Four years ago in Kentucky, a federal jury found one of Murray’s companies, KenAmerican Resources Inc., and four mine managers guilty of criminal charges that they conspired to ignore coal dust limits and cover up the violations. A judge gave the employees probation and fined KenAmerican $300,000 — an amount that federal prosecutors unsuccessfully appealed as being far too low.

More recently, Murray has become a leading coal industry spokesman in Washington, testifying before Congress against climate change legislation.

“Some wealthy elitists in our country, who cannot tell fact from fiction, can afford an Olympian detachment from the impacts of draconian climate change policy,” Murray told a House Natural Resources subcommittee in March.

That performance won him a favorable review from the conservative New York Post, which dubbed him a “CEO with a spine.”

This week, Murray is challenging reports from mine safety experts and the press that the Crandall Canyon collapse created seismic tremors that were picked up by earthquake sensors. Murray says it was the other way around — an earthquake caused the mine collapse, making the incident a “natural disaster.”

“So the Lord has already determined whether [the miners] are dead or alive from the percussion of the earthquake,” Murray said. UMW President Cecil Roberts issued a brief response.
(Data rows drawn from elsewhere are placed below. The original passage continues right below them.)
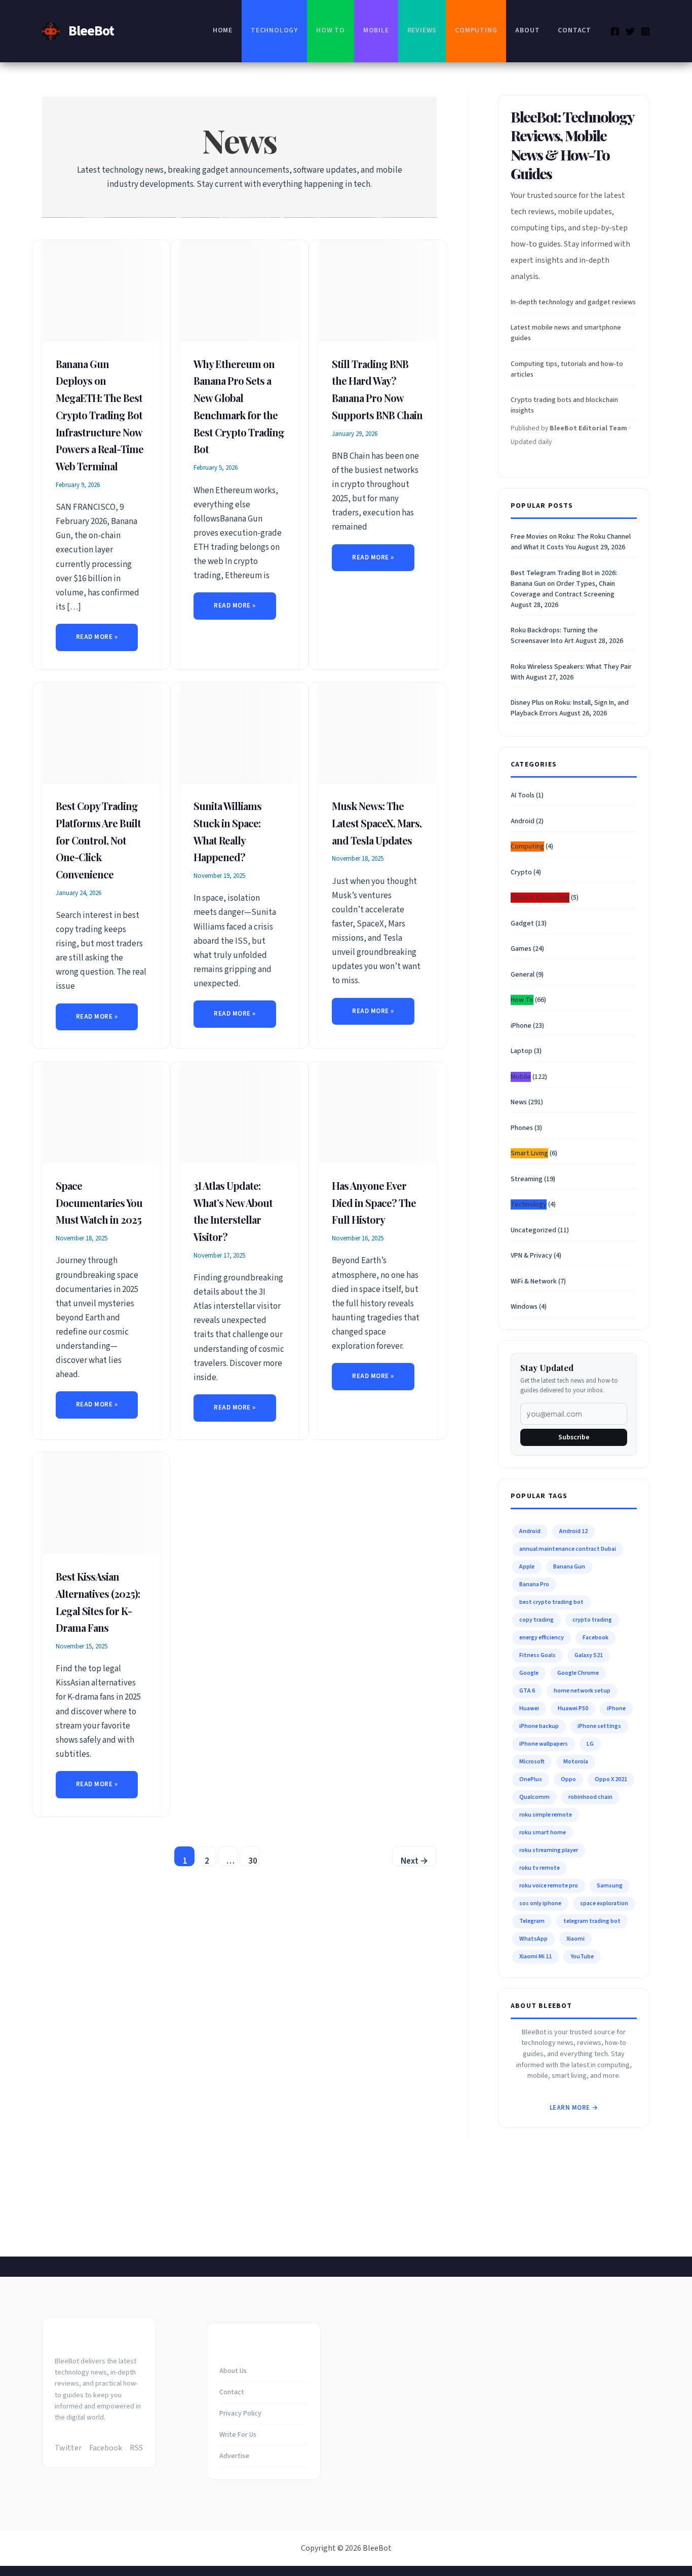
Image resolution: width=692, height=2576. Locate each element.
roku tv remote (539, 1868)
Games (521, 949)
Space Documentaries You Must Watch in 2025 (99, 1203)
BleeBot (91, 31)
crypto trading (592, 1620)
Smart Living (529, 1153)
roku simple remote (545, 1814)
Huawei (529, 1708)
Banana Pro (534, 1584)
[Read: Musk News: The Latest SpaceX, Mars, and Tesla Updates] (377, 733)
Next (414, 1861)
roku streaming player (548, 1850)
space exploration (604, 1903)
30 (252, 1861)
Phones (522, 1128)
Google (529, 1673)
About (527, 30)
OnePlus (530, 1779)
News (519, 1102)
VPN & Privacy (531, 1256)
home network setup (582, 1690)
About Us (233, 2371)
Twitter (68, 2447)
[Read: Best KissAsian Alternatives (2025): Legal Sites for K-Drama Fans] (101, 1503)
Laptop (521, 1051)
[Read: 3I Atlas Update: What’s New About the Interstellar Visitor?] (239, 1112)
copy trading (536, 1620)
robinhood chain (590, 1797)
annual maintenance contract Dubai (567, 1549)
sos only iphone (540, 1903)
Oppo (568, 1779)
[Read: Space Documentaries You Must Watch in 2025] (101, 1112)
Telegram (532, 1921)
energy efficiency (541, 1637)
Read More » (101, 639)
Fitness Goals (537, 1655)
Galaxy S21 (588, 1655)
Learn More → (574, 2107)
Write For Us (237, 2435)
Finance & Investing (540, 898)
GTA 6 (527, 1690)
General (522, 975)
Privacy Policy (240, 2413)
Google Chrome (578, 1673)
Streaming (527, 1179)
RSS (136, 2447)
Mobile (376, 30)
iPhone (521, 1026)
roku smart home (542, 1832)
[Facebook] (615, 31)
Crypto (521, 872)
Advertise (234, 2456)
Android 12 (573, 1531)
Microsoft (532, 1761)
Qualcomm (534, 1797)
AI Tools (522, 795)
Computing (476, 30)
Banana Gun (569, 1566)
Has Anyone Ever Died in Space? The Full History (374, 1203)
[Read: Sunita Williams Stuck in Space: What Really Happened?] (239, 733)
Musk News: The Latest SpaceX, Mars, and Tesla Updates (376, 823)
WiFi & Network (534, 1281)
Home (223, 30)
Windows (524, 1307)
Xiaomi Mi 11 (535, 1956)
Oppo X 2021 (611, 1779)
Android (522, 821)
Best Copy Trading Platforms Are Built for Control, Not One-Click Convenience (98, 840)
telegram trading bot (592, 1921)
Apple (526, 1566)
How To (330, 30)
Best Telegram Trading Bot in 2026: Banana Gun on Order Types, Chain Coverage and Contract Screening (564, 583)
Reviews (422, 30)
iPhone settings (599, 1726)
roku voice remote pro (548, 1885)
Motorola (575, 1761)
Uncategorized (533, 1230)
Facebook (595, 1637)
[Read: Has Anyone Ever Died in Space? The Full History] (377, 1112)
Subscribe (574, 1437)
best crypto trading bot (551, 1602)
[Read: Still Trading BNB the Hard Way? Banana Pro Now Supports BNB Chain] (377, 290)
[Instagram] (645, 31)
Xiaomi (575, 1939)
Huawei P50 (573, 1708)
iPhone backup (539, 1726)
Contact (574, 30)
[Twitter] (630, 31)
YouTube (582, 1956)
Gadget (522, 923)
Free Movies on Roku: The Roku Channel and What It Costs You (571, 542)
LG (590, 1744)
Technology (274, 30)
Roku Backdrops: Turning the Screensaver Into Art (554, 635)
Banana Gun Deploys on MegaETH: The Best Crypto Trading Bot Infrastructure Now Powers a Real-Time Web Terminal (99, 415)
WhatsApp (533, 1939)
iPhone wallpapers (543, 1744)
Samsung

“It is very unfortunate that at a time when six miners remain trapped underground and rescuers, including members of the UMWA, are risking their lives to find them, Mr. Murray has chosen to take time away from his urgent responsibilities to conduct himself in this manner,” Roberts said.

Rep. George Miller, D-Calif., and chairman of the House Labor Committee, noted that a new federal law requires MSHA to provide families and the media “with the most accurate information possible” during mine rescue efforts.

“The news conference held this morning at the mine did not meet this standard,” Miller said.